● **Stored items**

========

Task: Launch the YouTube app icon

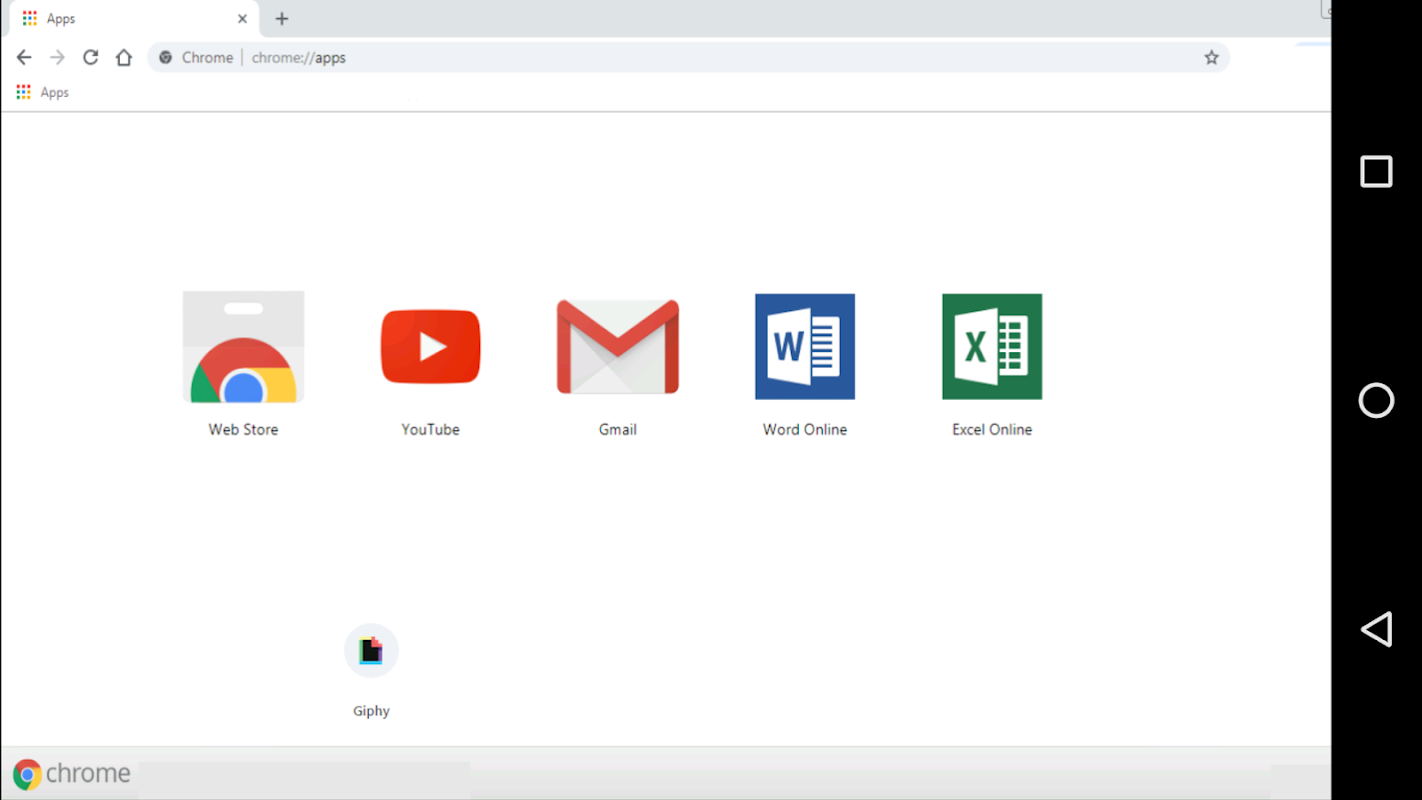Action: 431,347
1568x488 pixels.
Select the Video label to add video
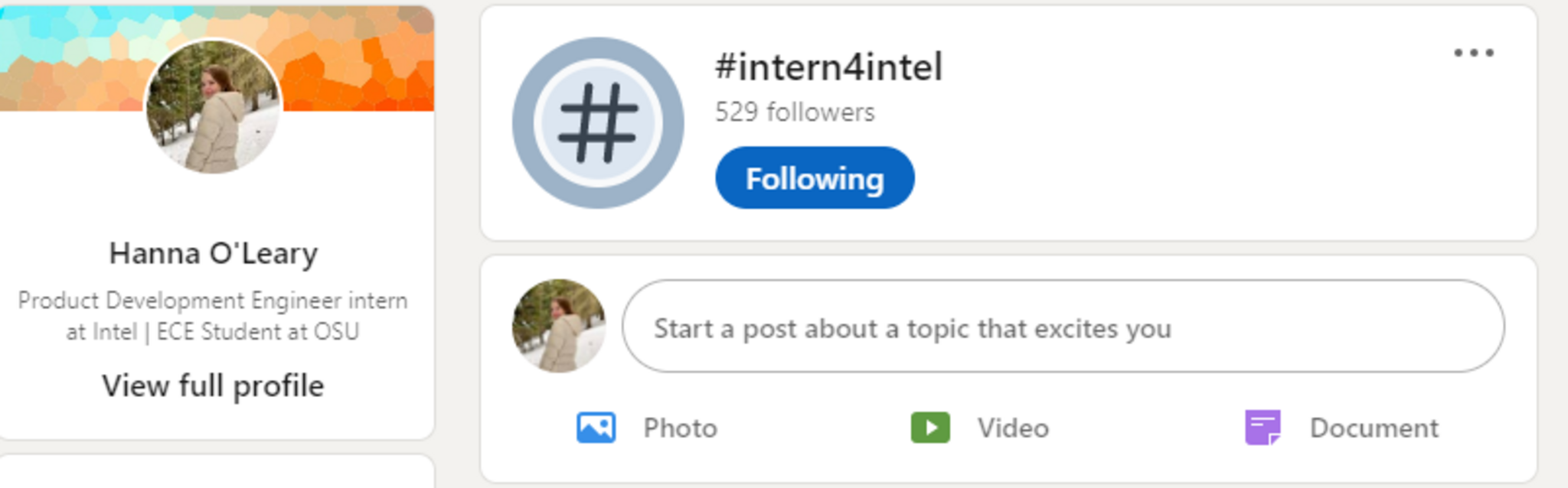1013,428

========

● **DESCRIPTION OF THE TASK**
With the pictures excluded, the records are to be reproduced exactly.

● **FINISHED EXERCISE**
Task: Launch the YouTube app icon

Action: 431,347
1568x488 pixels.
Select the Video label to add video
1013,428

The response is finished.